### WHAT YOU NEED TO DO
Please copy the records word for word, starting with the line containing "Identify the location of the" and continuing through the end of the records.

** begin **

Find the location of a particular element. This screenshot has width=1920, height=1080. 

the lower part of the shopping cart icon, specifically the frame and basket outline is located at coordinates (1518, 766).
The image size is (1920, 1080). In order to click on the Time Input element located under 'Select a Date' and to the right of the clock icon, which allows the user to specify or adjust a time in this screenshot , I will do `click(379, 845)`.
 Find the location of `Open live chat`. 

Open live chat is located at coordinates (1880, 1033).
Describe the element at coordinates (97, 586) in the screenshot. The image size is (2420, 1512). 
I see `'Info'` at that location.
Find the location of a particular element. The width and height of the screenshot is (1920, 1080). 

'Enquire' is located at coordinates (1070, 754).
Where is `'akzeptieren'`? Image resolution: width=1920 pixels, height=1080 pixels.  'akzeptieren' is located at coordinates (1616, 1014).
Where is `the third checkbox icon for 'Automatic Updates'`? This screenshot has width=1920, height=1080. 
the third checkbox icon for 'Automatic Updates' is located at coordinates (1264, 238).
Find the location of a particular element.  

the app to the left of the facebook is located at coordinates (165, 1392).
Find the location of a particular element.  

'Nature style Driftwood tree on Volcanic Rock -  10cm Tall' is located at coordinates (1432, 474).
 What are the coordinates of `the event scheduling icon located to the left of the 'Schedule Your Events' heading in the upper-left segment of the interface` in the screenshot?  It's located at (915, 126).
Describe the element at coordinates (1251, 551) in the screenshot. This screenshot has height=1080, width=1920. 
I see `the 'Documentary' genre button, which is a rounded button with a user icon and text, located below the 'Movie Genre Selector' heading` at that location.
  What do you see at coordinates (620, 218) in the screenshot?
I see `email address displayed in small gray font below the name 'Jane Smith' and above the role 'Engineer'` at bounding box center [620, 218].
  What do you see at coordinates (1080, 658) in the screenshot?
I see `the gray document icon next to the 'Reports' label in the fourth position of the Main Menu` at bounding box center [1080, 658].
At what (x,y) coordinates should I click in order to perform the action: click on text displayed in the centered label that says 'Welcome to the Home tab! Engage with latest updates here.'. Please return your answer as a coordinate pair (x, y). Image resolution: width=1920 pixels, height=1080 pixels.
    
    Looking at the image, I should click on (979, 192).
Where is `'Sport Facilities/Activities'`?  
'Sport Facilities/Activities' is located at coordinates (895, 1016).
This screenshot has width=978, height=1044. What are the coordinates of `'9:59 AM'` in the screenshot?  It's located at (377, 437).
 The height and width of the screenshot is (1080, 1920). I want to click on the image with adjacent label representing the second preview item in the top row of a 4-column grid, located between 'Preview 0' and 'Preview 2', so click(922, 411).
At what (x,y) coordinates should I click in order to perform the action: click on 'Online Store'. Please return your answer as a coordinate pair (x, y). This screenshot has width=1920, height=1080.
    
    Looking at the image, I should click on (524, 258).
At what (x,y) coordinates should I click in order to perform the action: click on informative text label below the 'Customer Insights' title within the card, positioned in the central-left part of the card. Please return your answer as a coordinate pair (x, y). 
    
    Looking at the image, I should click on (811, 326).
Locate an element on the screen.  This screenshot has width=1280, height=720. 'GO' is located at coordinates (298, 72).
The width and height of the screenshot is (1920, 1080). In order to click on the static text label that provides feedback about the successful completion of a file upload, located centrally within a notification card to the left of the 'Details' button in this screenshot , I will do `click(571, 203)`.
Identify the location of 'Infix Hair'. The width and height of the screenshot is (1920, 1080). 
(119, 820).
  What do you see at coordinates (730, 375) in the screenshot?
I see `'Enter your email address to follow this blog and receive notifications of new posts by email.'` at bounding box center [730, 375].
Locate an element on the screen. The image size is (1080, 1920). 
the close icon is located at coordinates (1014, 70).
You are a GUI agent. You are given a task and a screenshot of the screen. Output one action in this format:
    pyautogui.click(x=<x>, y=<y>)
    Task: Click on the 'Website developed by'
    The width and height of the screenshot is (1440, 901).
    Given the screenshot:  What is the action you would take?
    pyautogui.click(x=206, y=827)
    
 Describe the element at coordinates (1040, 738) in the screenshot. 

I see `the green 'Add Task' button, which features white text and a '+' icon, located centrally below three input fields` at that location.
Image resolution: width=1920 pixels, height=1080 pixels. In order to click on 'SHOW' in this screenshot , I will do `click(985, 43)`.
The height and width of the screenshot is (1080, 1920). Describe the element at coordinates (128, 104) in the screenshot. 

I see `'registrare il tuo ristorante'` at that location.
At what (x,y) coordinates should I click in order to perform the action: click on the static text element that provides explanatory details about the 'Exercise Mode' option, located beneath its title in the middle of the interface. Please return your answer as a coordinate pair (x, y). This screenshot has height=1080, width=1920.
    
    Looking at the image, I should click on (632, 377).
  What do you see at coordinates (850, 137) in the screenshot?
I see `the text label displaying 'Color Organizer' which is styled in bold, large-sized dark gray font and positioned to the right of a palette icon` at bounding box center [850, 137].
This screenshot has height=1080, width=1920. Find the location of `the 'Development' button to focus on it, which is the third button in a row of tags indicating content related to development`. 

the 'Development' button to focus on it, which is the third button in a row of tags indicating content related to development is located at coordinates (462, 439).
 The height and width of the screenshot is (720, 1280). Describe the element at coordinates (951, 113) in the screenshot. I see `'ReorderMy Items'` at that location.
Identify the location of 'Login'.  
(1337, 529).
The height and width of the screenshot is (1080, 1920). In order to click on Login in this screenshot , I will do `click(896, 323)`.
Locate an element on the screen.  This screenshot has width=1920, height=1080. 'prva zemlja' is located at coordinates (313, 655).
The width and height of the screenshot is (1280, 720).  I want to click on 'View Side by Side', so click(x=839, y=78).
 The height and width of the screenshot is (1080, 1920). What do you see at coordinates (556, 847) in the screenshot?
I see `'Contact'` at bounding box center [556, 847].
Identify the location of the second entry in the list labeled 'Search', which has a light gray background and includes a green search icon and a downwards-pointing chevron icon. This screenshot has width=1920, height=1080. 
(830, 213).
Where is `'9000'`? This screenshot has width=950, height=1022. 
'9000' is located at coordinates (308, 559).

** end **

### RESPONSE TO THE EXERCISE
Identify the location of the second entry in the list labeled 'Search', which has a light gray background and includes a green search icon and a downwards-pointing chevron icon. This screenshot has width=1920, height=1080. 
(830, 213).
Where is `'9000'`? This screenshot has width=950, height=1022. 
'9000' is located at coordinates (308, 559).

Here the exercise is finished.